I was talking about the Galil plugin. It is not written by Galil or Mach. It is written by several (primarily two, me and Kenny Crouch) people. But others have helped out.
Mach uses the encoder as input. But only if it is synchronized. Mach is not ever controlling the PID loop. That is done on the Galil. Mach is a trajectory planner. The way it works is the position is fed into Mach from the Galil and the planner's position is set to that (synched). Then the G code is interpolated and a trajectory is planned FROM that initial agreed upon position. This is what is fed to the Galil for motion input. If that trajectory is not followed by the Galil, there will be a position error and Mach and Galil will have differing opinions of the machine position. It should be detected on the Galil if it is running analog servos with feedback. However, depending on Galil settings, it may not be setup to do much of anything regarding a position error. Mach's planner never re-plans based on a position error. If you do a G01 X1 from X1 and your PID settings are not adequate and the destination is never reached, Mach is not going to re-plan the trajectory and give it a bump to get it there. Why? Because it should not have to. The PID problem should be solved.
I like to use a car and driver analogy. Say you want to drive to the stop sign at the end of the street. You plan your route (trajectory). The route involves stepping on the gas, traveling for a distance, and then hitting the brakes. Then you get in the car and follow that route/trajectory. If you stop 30 ft. in front of (or beyond) the stop sign, is the route/trajectory wrong? No. You, the driver, need your PID/head examined!
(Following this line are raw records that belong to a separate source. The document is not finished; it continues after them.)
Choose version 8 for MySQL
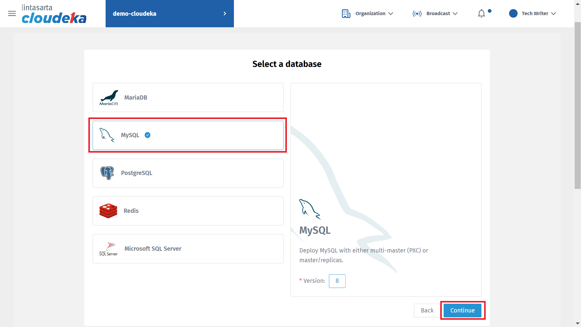This screenshot has height=327, width=581. (337, 281)
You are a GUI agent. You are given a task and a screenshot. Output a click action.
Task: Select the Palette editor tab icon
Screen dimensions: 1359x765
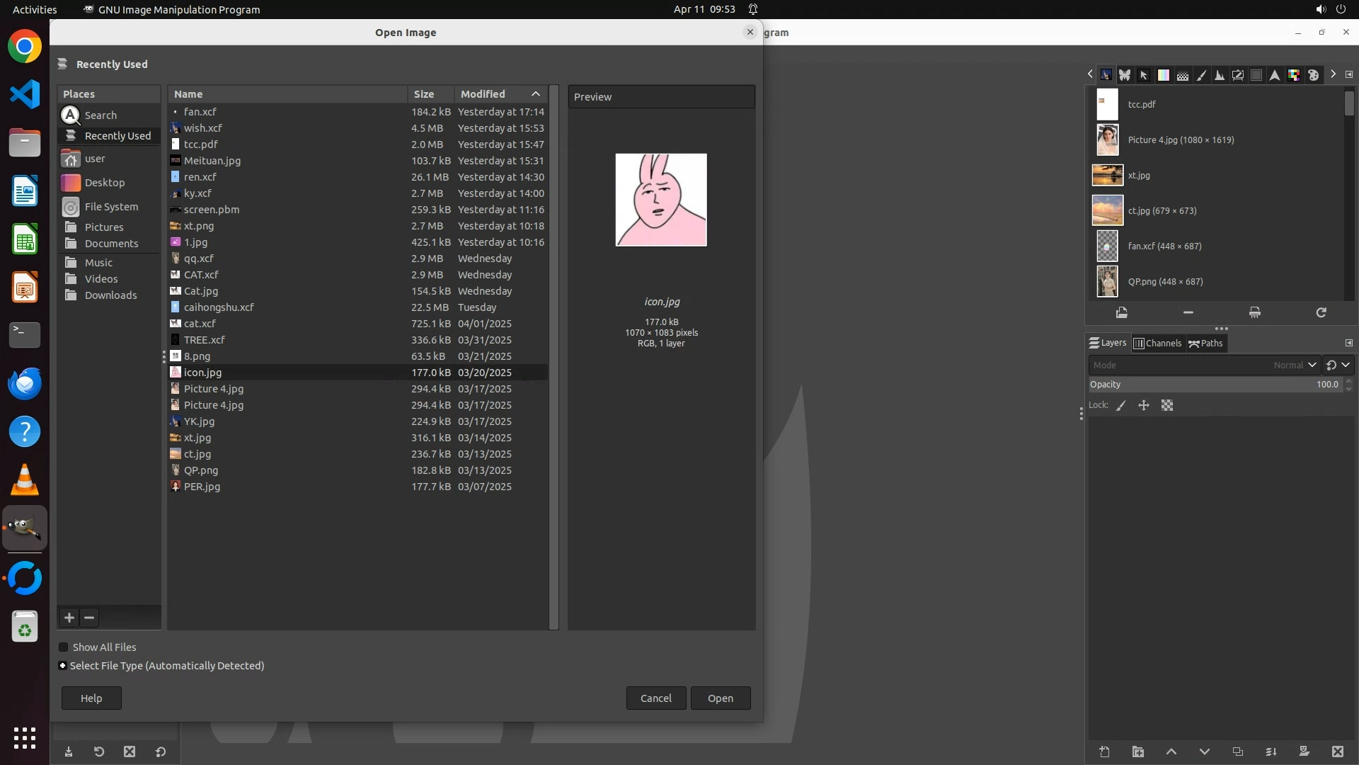1313,75
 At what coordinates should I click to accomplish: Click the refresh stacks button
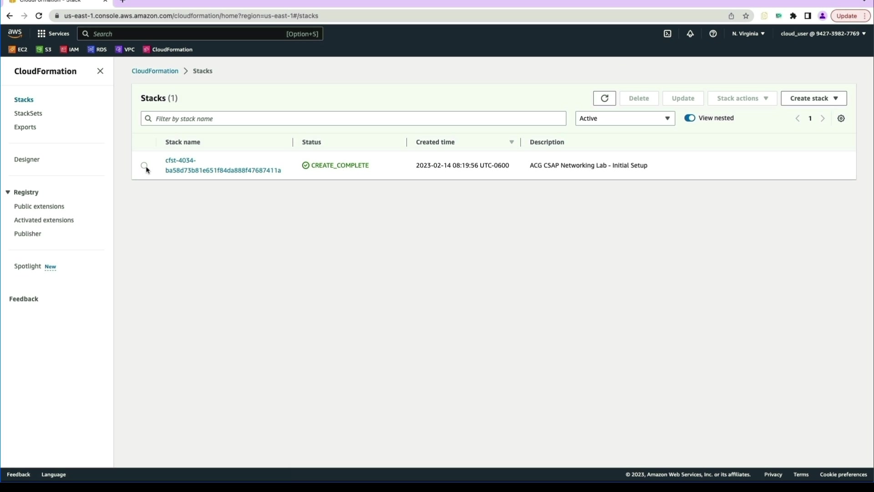604,98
Because you did not follow the route/trajectory. The route/trajectory had all of the information in it needed to get you to your destination. As a unit of work, it is complete. Nothing else needed. This is how all motion control systems work. Fanuc, Fidia, even EMC.
I will say this and every now and then people will tell me I'm wrong. They will say that EMC will re-plan the trajectory. It does not. What it is doing is the motion control aspect of EMC (the real-time component) is adjusting the command voltage based on the output of the PID filter looking at the following error. If the PID settings are not correct, EMC may never reach it's destination either.
You can never have a situation where you tell a motion controller to move 15000 counts, oops I didn't get there, move another 1000 counts for a total of 15000 counts. Because you have really asked the motion controller to move 16000 counts!!!!
So Mach, being just a trajectory planner, should NEVER be involved in closing the position loop because it is NOT a motion controller. EMC is a trajectory planner AND a position loop motion controller. It uses no real-time to plan the trajectory. However, it does use the real-time component to follow the preplanned trajectory. The Galil is the real-time component in the Mach/Galil combination so it has the same duties as the real-time component of EMC.
CNCToolDie's observation was that when hitting stop, the Galil plugin effectively lies to Mach about where the machine position is thus creating a discrepancy between what Mach thinks the position is vs. where the machine actually is. This is pretty much unrecoverable at this point. Only resetting the fixture offset or re-homing the machine will correct it.